Product · Engineering

From iPhone to gallery in 8 seconds: the tech behind Picsaris

May 24, 20267 min readPicsaris team

A guest taps the camera icon. Selects a photo from their library. Hits "share." Eight seconds later, the photo appears in the shared event gallery and the face-matching algorithm starts running. For guests in the moment, it feels instant. Behind the scenes, we're orchestrating 400 operations across three cloud services without blocking the UI. Here's how.

The architecture (10,000 foot view)

Frontend: React Native (iOS + Android). Local image processing, upload state management, real-time UI updates.
Backend: Next.js API (AWS Lambda). Metadata validation, queue management, orchestration.
Storage: Cloudflare R2 (S3-compatible object storage). Photos uploaded directly from phone; we store presigned URLs.
Image processing: AWS Rekognition (face detection, embedding extraction).
Database: Supabase PostgreSQL. Event metadata, user accounts, photo records, face vectors.

The upload flow (what actually happens in those 8 seconds)

Step 1: Client-side prep (0.5 seconds)

The app receives the photo from the camera roll:

Detects format (HEIC on iPhone, JPEG on Android). If HEIC, converts to JPEG in-memory using native APIs (fast).
Resizes to max 2400×2400px (maintains quality, reduces upload size).
Generates a SHA256 hash of the file (duplicate detection — if Aunt Karen uploads the same photo twice, we know).
Creates a presigned URL request to our backend: "I want to upload this photo, here's the hash."

Step 2: Backend grants access (0.1 seconds)

Our API validates the request:

Check: is this user in this event?
Check: have we seen this hash before in this event? (duplicate prevention)
Generate a Cloudflare R2 presigned URL valid for 15 minutes.
Create a "photo record" in the database with status = "processing".
Return the presigned URL to the client.

All of this happens in a single Lambda invocation, sub-100ms.

Step 3: Direct upload to storage (3–5 seconds, depends on network)

The app now uploads directly to Cloudflare R2 using the presigned URL:

React Native makes an HTTP PUT request directly to R2 (not through our servers).
This is the big win: the phone talks directly to cloud storage, bypassing our API. Network is the only bottleneck.
On 4G/5G, the upload completes in 3–5 seconds. On WiFi, sub-2 seconds.
The app shows a progress bar to the user (Upload: 47%).
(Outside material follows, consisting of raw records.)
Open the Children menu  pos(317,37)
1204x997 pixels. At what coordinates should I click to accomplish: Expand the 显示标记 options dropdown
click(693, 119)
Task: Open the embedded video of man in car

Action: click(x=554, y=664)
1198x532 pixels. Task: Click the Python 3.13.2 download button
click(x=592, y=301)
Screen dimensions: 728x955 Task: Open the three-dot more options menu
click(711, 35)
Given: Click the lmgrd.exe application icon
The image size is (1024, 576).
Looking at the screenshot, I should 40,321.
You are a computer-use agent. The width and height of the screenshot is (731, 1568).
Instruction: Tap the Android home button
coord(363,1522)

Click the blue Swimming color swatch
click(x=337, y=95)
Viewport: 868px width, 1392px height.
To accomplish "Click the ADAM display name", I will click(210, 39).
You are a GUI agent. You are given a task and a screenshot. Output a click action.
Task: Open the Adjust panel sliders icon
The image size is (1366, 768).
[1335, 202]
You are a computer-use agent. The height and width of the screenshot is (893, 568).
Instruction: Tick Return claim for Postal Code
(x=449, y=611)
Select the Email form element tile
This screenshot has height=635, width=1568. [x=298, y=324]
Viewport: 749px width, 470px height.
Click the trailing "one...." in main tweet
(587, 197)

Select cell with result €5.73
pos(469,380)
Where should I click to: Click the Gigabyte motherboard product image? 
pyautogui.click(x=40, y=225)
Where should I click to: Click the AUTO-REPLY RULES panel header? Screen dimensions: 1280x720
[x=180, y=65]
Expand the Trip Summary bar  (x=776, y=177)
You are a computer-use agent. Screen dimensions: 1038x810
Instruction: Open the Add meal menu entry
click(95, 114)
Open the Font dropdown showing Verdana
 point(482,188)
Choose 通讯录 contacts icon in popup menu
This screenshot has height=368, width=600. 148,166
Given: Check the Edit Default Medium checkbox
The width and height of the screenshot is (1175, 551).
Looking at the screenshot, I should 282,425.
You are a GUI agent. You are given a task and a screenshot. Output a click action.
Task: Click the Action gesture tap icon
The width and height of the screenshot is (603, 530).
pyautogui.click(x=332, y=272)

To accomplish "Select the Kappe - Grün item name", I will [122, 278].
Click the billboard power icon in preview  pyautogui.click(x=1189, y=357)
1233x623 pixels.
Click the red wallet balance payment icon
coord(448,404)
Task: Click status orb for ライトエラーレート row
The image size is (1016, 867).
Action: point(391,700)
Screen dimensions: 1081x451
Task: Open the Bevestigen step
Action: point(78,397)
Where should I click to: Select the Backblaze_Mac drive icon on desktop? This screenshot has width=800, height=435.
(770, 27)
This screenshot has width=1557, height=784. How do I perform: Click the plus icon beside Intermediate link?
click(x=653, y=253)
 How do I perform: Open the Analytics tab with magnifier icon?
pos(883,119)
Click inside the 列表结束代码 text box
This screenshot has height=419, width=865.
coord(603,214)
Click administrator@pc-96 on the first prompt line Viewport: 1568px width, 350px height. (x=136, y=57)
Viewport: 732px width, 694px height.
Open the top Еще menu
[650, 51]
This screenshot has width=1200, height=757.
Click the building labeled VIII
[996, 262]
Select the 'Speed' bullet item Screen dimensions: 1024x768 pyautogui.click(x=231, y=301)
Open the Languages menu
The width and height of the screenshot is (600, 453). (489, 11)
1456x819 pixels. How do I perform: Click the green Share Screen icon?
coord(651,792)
Step 4: Notify backend (0.1 seconds)

Once upload completes, the app makes a final callback:

"Upload done. Photo hash: ABC123. File size: 2.1 MB."
Backend confirms receipt and enqueues the photo for face processing.
Status changes from "processing" to "queued".

Step 5: Asynchronous face matching (starts immediately, completes in 2–10 seconds)

Now the async work begins:

An AWS Lambda worker picks up the photo from the queue.
Downloads it from R2 to a /tmp filesystem (fast, S3-compatible).
Passes it to AWS Rekognition: "Detect faces in this image and extract embeddings."
Rekognition returns face bounding boxes and 512-number vectors per face.
Backend stores the face vectors in the database, linked to the photo ID.
Immediately runs vector matching: "Compare these faces against all event attendees' sign-up vectors."
For each match above threshold, create a record: "This person appears in this photo."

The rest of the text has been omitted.